Note that we have multiple same clusters deployed, same "old" hardware, where a node was replaced with a "new" hardware. Old and new are exact matches with this problematic cluster. Switches and network topology are also the same. The only differences are what VMs are hosted and what exact versions the "new" hardware was joined on, In some cases it was all 7.4.x), in some 8.4.x like this and some had split (latest) 7.4.x + 8.4.x versions that weirdly worked without any fuss.

I've attache the corosync logs. This was from the last time the problematic node was joined, as I don't have it readily available to join back at the moment.
There's not much there apart from the retransmits and some link flaps.
 

Attachments

About spanning-tree, you should really disable it on your physical switch port of for your proxmox nodes. a spanning tree convergence can happen on host reboot and broke the whole cluster for some second.

you don't need change knet_mtu, it's auto-compute by corosync.

it could be a bug with the broadcom nic on pve2 too. you don't have any error in kernel logs ? (#dmesg or /var/log/kern.log ? )
 
Sure, I'll look into spanning tree, but the switch isn't reporting any bridge cost recalcs, so I'm assuming no convergence was made. We also have this same setup in multiple other locations and never had issues with RSTP, even in cases were VMs were accidentally leaking traffic (the whole node went down but did not affect the cluster like this).

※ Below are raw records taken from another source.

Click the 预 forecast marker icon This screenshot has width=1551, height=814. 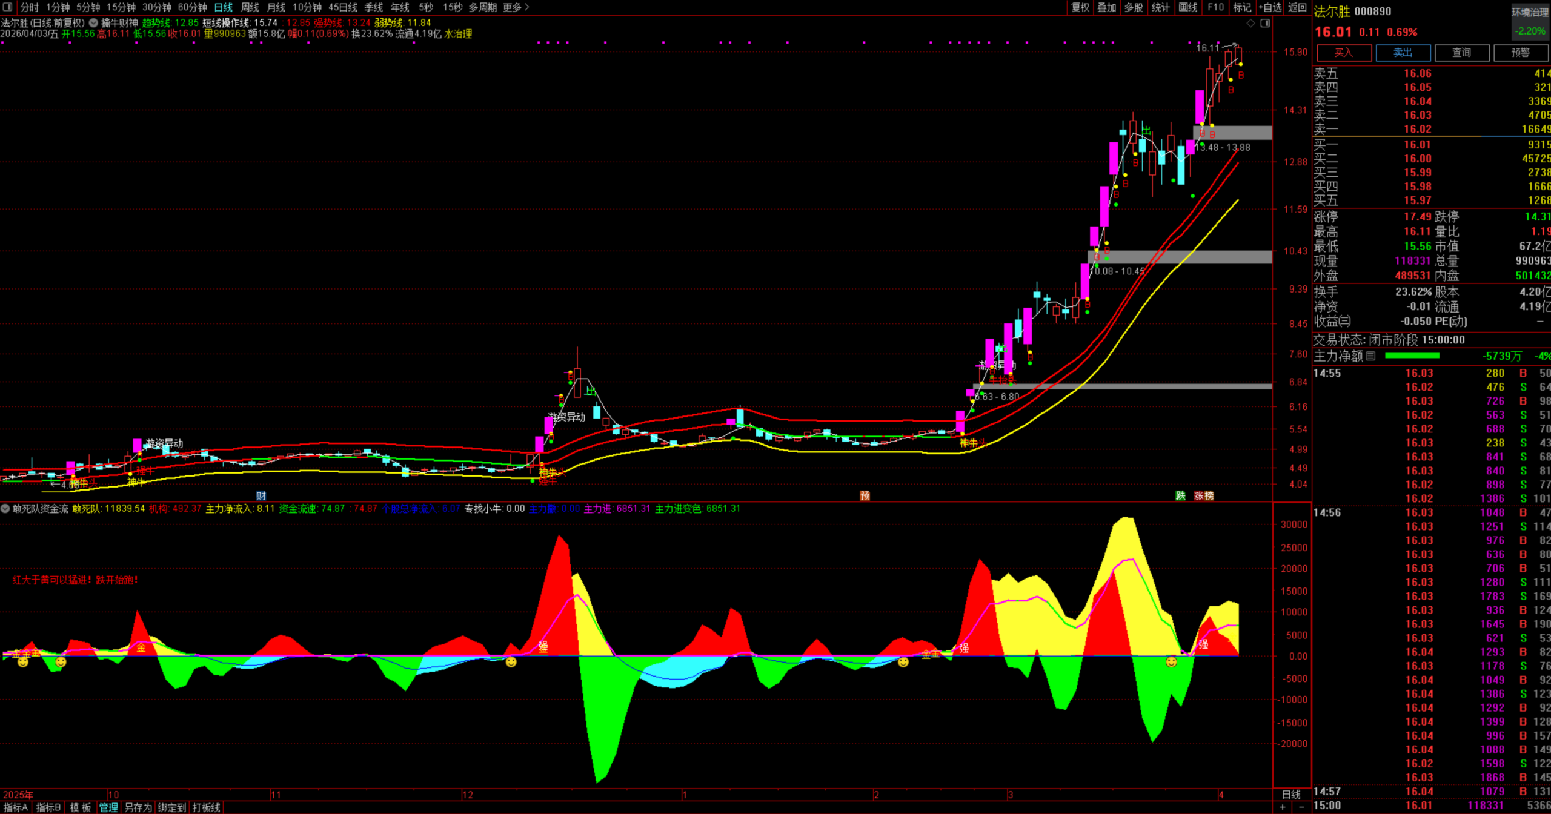[865, 495]
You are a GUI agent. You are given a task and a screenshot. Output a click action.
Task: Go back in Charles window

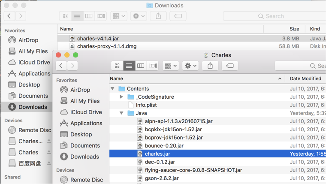tap(61, 66)
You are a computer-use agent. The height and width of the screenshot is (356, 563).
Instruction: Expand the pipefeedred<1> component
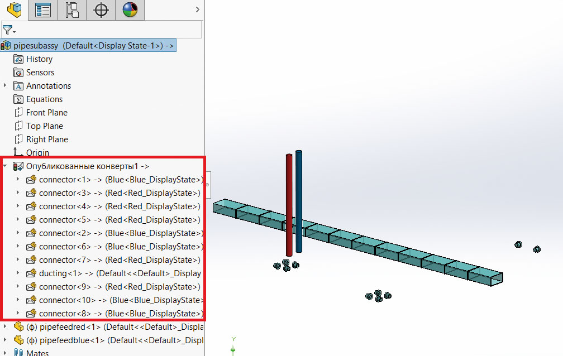click(6, 326)
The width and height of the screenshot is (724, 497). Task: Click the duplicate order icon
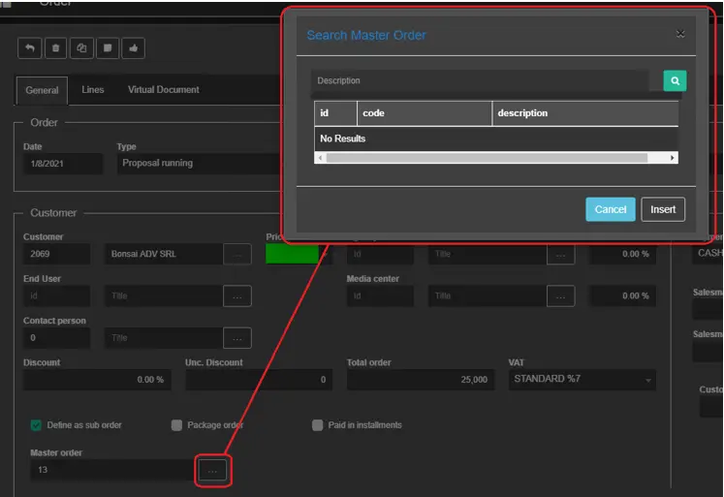click(82, 47)
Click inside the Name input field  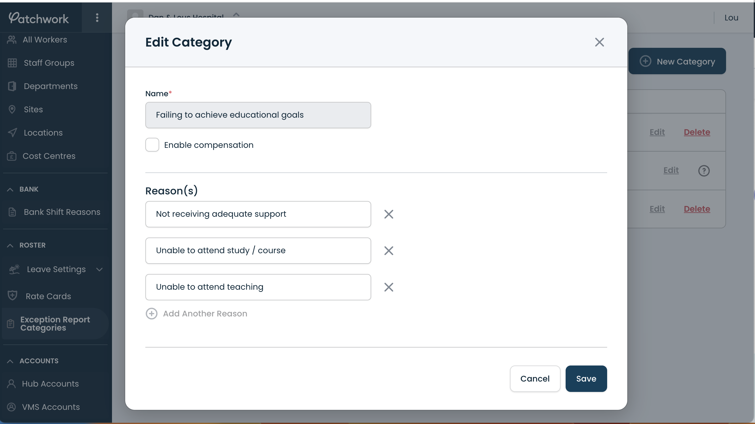258,115
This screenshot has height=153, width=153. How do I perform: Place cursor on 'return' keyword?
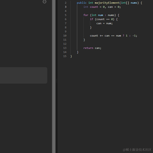click(88, 48)
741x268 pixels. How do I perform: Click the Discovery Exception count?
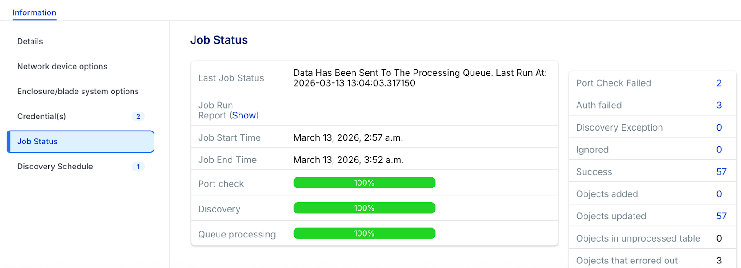click(719, 127)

knet_mtu was changed cause most online resources pointed to MTU if you're missing messages, so while we confirmed MTU between nodes to be 1500, we still lowered it to a presumed "safe" 1300. I'll revert these changes once we get it actually working.

There are no kernel messages that appear related. NIC seems to be behaving properly. The issue appears to be stemming from the three old nodes, as they request retransmits, pve2 resends them, confirmed via tcpdump on both ends that packets get received on the network level, and continue requesting the same retransmits.
I've also checked 2 other locations that have the same PVE version, kernel and NIC firmware that are working fine.